Renal infarct secondary to atrial fibrillation
This 60 year old man presented to the ED with sudden onset right iliac fossa pain. Initial work-up in the ED revealed that he had atrial fibrillation, not previously diagnosed. As embolisation of thrombus related to the atrial fibrillation was suspected to be the cause of the abdominal pain, a dual-phase (arterial and portal venous) CT of the abdomen was performed as this helps to identify changes of ischaemia. The CT showed a wedge-shaped area of absent perfusion in the right kidney – this is the low attenuation area outlined by the yellow lines on the transverse (left) and coronal (right) CT images here. These images are from the arterial phase – note the intense high density in the abdominal aorta and, immediately anterior to it, the superior mesenteric artery.
In patients with atrial fibrillation and abdominal pain, CT may identify infarcts in the kidneys, spleen, gallbladder and bowel. The liver is protected due its dual source of blood supply from the hepatic artery and portal vein.

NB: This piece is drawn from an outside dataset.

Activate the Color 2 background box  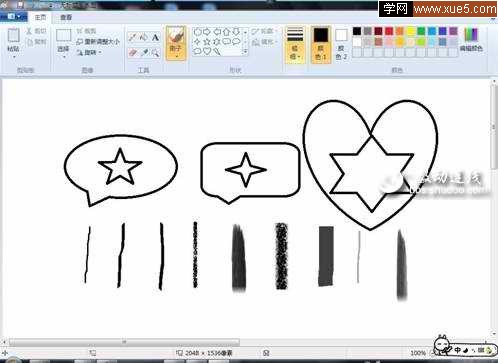click(x=341, y=44)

In patients with atrial fibrillation who have been anti-coagulated, acute abdominal pain may be due to haemorrhage rather than ischaemia. Patients may bleed into the bowel wall instead of the lumen, which results in high attenuation thickening of the wall and may rupture into the peritoneal cavity, causing haemoperitoneum. Haemorrhage may also occur into the urinary tract, potentially causing ureteric obstruction (‘clot colic’). Anti-coagulated patients occasionally develop spontaneous haemorrhage into abdominal muscles, particularly the rectus abdominus and the psoas major, which also present with pain.